### PROMPT
Reproduce the listing below verbatim, everything from the line containing "Task: Expand the Add to List dropdown" down to the line containing "Action: tap(1562, 689)", with both of those lines included. Leave the pictures out of your answer.
### THE RECORDS
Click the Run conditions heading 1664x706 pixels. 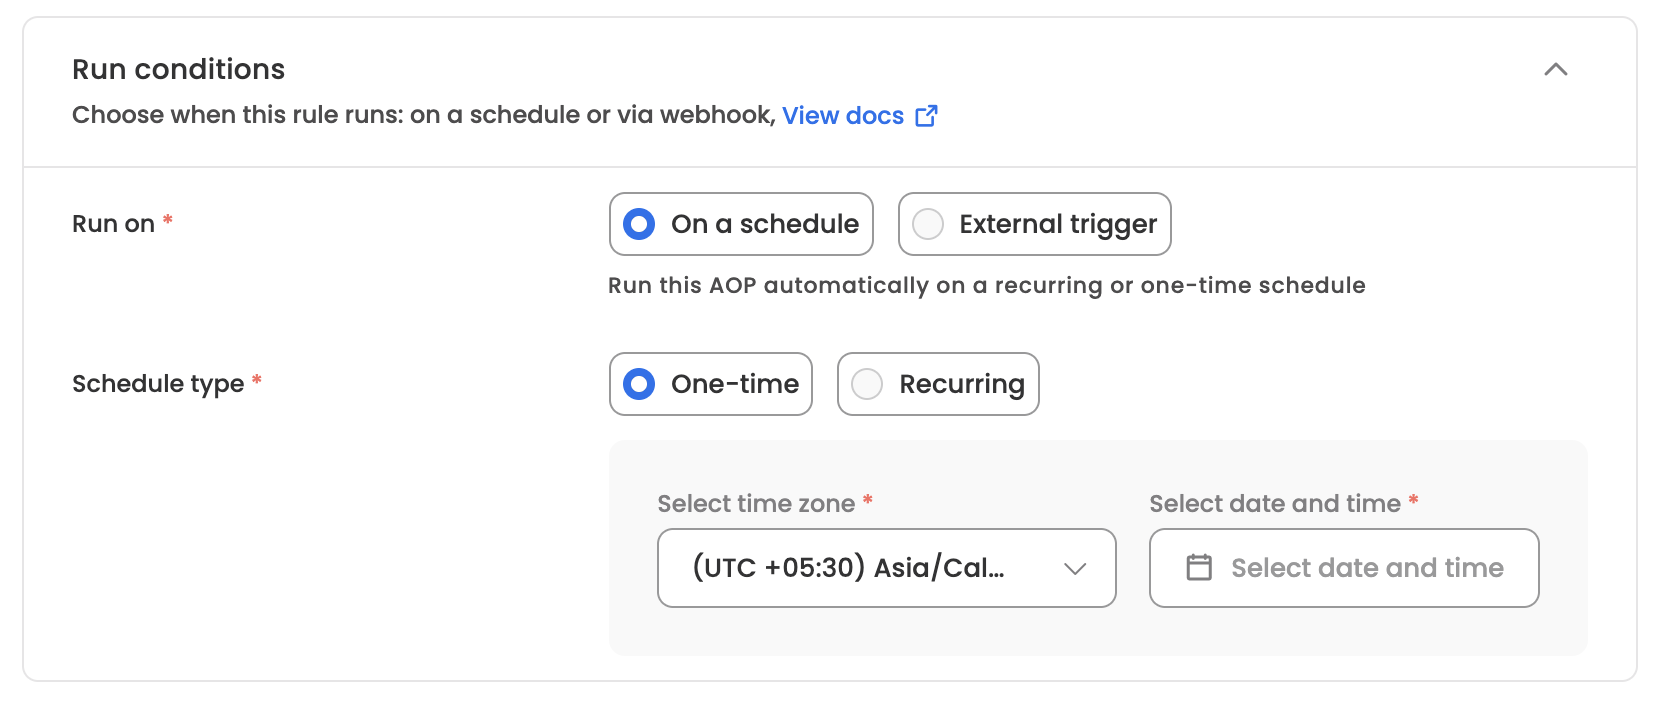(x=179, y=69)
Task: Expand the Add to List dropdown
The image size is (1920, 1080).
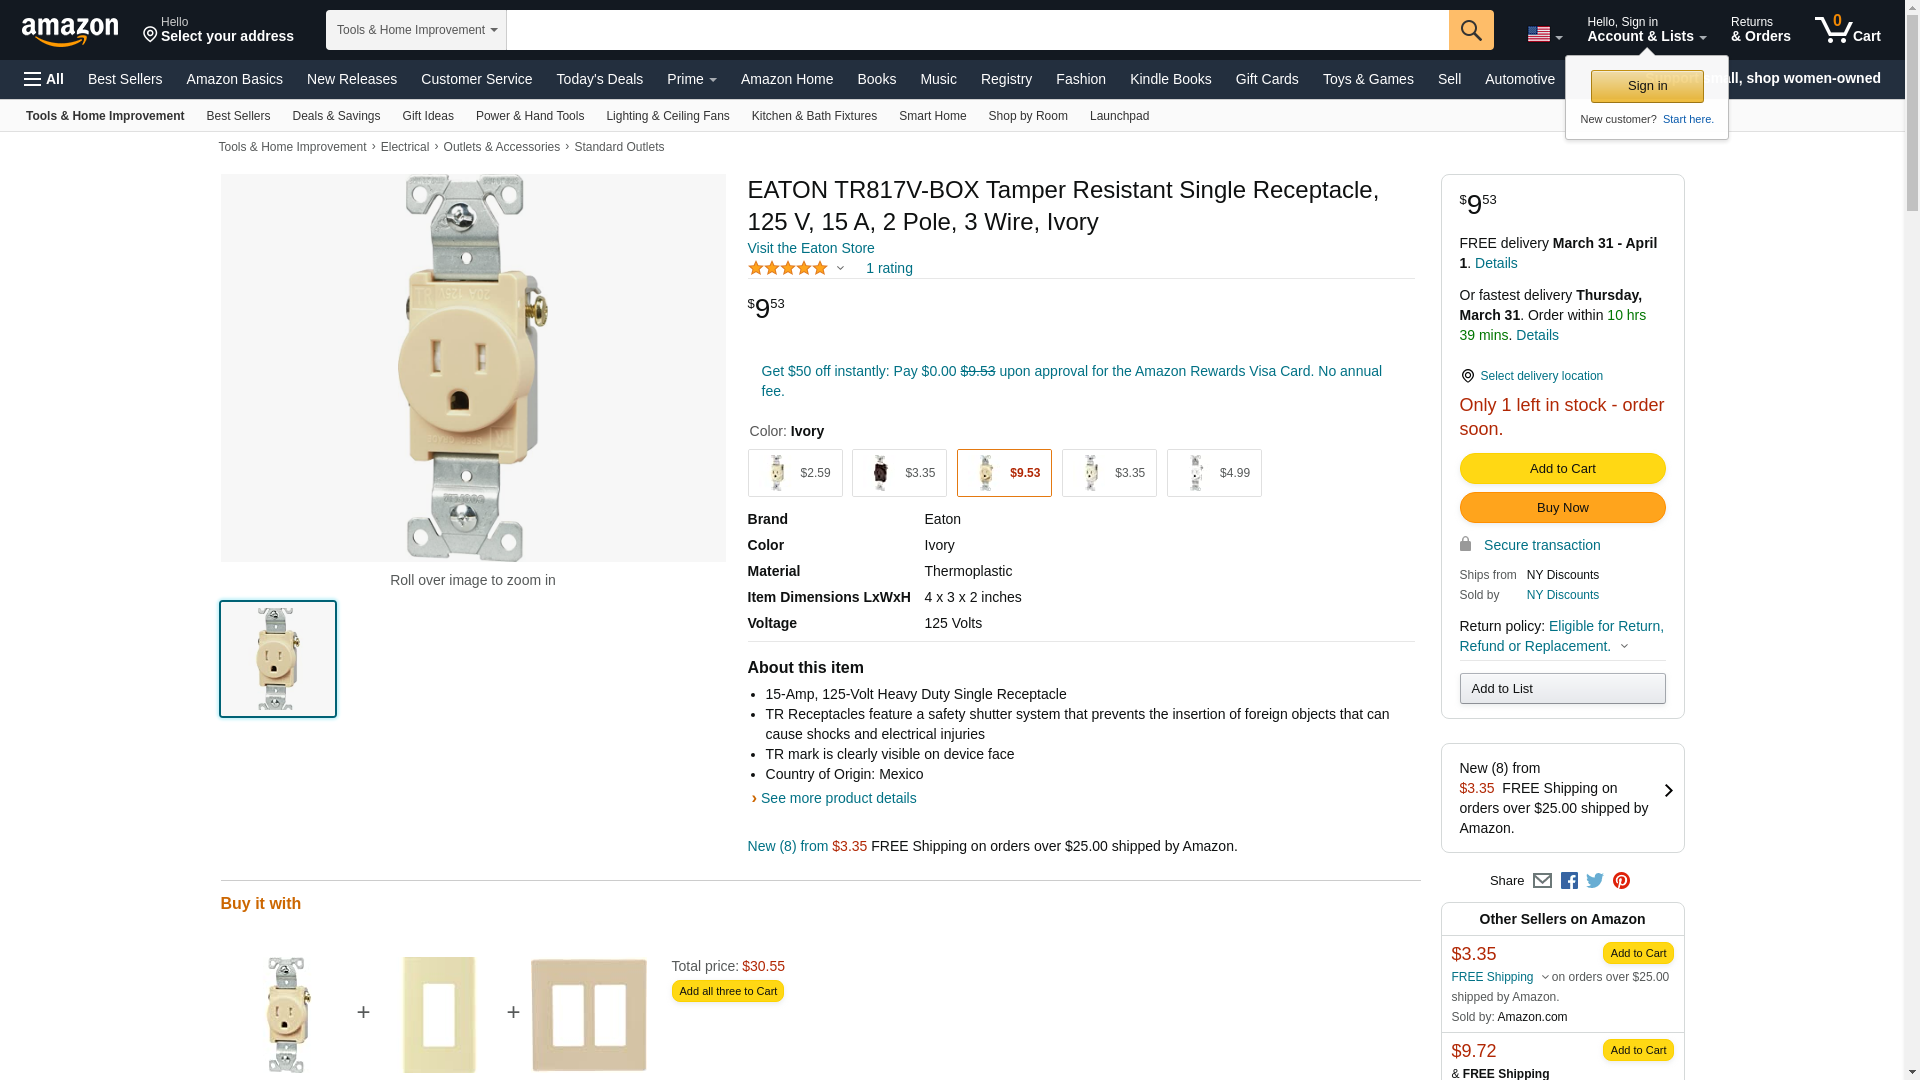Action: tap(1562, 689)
######
### THE RECORDS
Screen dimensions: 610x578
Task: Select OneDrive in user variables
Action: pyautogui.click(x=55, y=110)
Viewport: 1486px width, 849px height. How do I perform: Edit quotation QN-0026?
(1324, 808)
######
### THE RECORDS
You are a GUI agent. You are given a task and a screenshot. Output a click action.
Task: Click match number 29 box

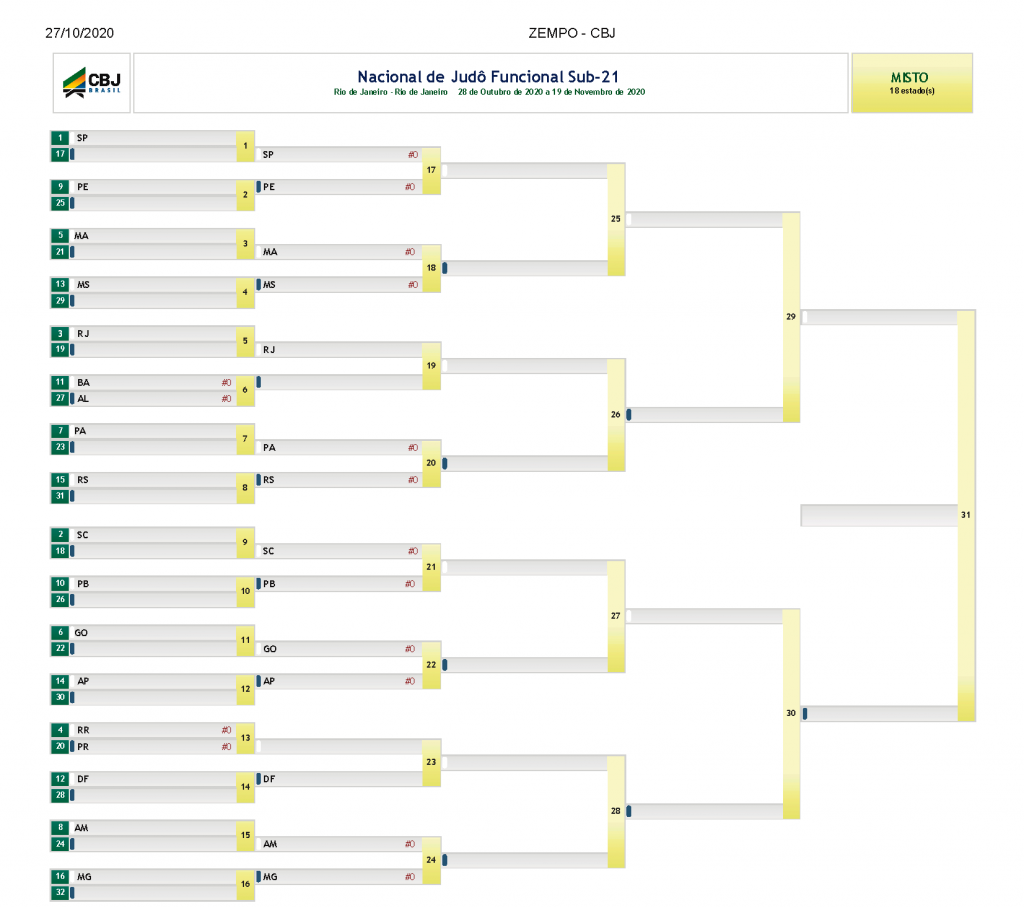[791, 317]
######
### WORKED ANSWER
Task: Expand the Add to List dropdown
The image size is (1920, 1080).
Action: tap(1562, 689)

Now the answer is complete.